**Consigne:**
Reproduisez le passage du texte sur le mariage allant de "Dans un sondage" à "Pourquoi se marier ?", en substituant "lecteurs" à "auditeurs".

**Texte extrait:**
Le mariage ici et maintenant

Il s'agissait de parler du mariage d'alors, dans la société occidentale, puisqu'il n'y a pas qu'un seul mariage sur Terre. L'institution du mariage a été une des bases de la construction de notre société.

Qu'est-ce que la société a à voir dans le mariage ?

Le mariage est un affaire publique, un affaire sociale. C'est une institution fondamentale qui permet à la société de se reproduire, de se survivre à elle-même, et par conséquent elle ne peut pas s'en désintéresser. Il faudra trouver un accommodement entre l'état des mœurs, la plus grande liberté, et cette institution. Alain Girard

En 1975, la société française assiste à une baisse des mariages par rapport à ce qui était attendu, concomitante à une augmentation des divorces.

Jusqu'à quel point les époux se choisissent-ils ?

Dans cette seconde partie de l'émission, les invités débattent autour des clivages sociaux qui se perpétuent dans la formation de couple. Alors que certains défendent un certain hasard de l'amour, d'autres confirment le fameux adage "qui se ressemble s'assemble". A quel point sommes-nous libres de choisir notre conjointe ou notre conjoint ? 

Dans un sondage effectué auprès des auditeurs sur la question "Un bon mariage est-il nécessairement un mariage d'amour ?", 33% ont répondu Non.

Pourquoi se marier ?

Pour une bonne part des mariages, on cède à un conformisme, pour faire comme tout le monde. Si on ne le fait pas, on passe pour un anormal. On sait comment on appelle les célibataires dans notre société : les vieux garçons et les vieilles filles. Le mariage est aussi une sorte d'assurance, d'exorcisme contre la solitude. C'est une assurance pour l'avenir.

L'écrivaine Jacqueline Manicom explique pourquoi elle a voulu garder son nom en se mariant : "On se retrouve soi-même, on se retrouve véritablement sans être dépendante d'un autre homme."

Mariage : isolement ou épanouissement ?

Nombreuses sont les femmes qui, après le mariage et la première grossesse, arrêtent de travailler. Le mariage est-il aussi épanouissant qu'on nous le promet ? Promet-il la fin de la solitude ?

**Données enregistrées:**
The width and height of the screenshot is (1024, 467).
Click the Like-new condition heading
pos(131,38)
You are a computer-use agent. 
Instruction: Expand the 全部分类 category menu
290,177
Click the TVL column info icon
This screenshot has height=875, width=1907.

---

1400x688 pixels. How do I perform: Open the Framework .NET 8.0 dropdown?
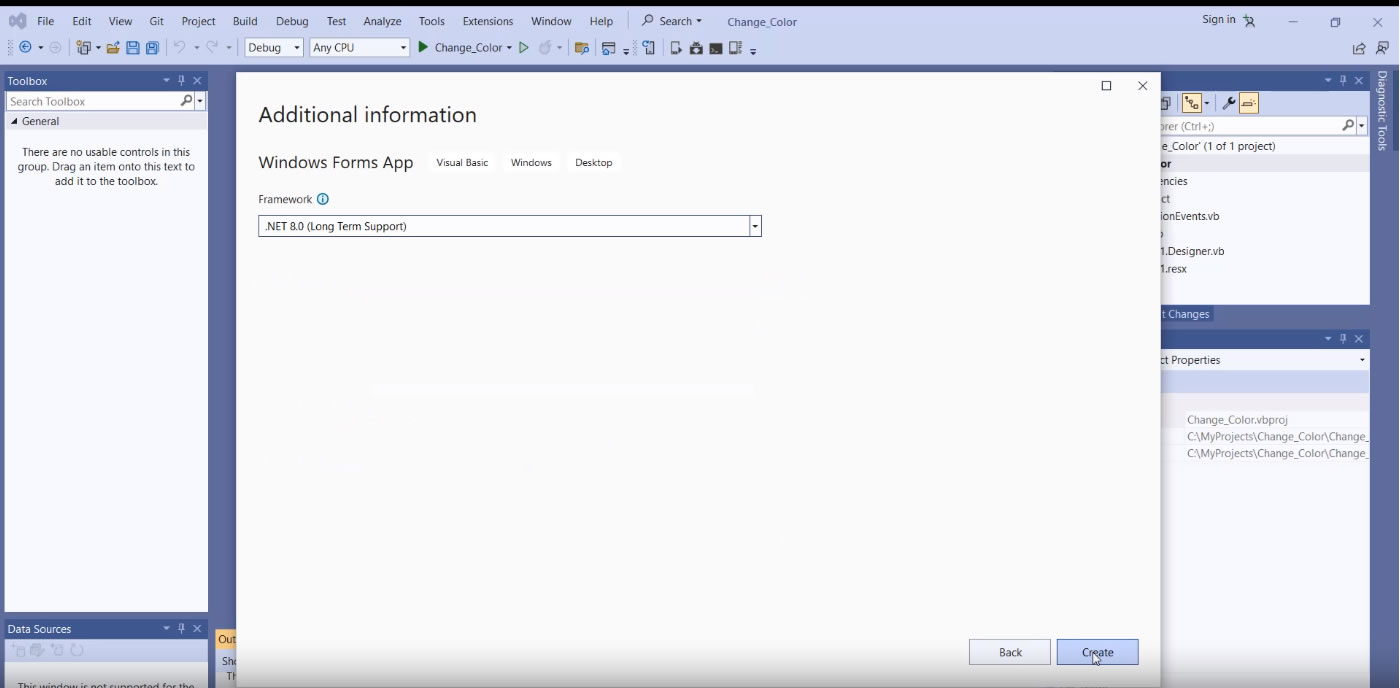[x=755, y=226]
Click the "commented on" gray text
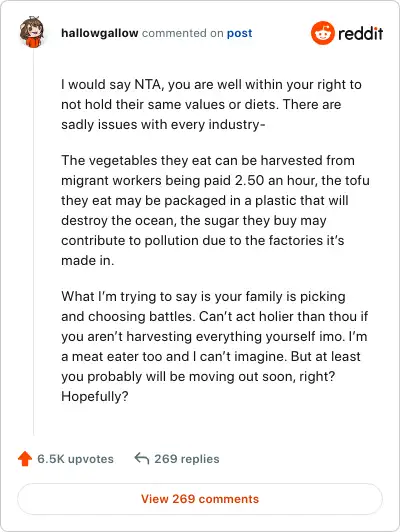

**Résultat:**
Dans un sondage effectué auprès des lecteurs sur la question "Un bon mariage est-il nécessairement un mariage d'amour ?", 33% ont répondu Non.

Pourquoi se marier ?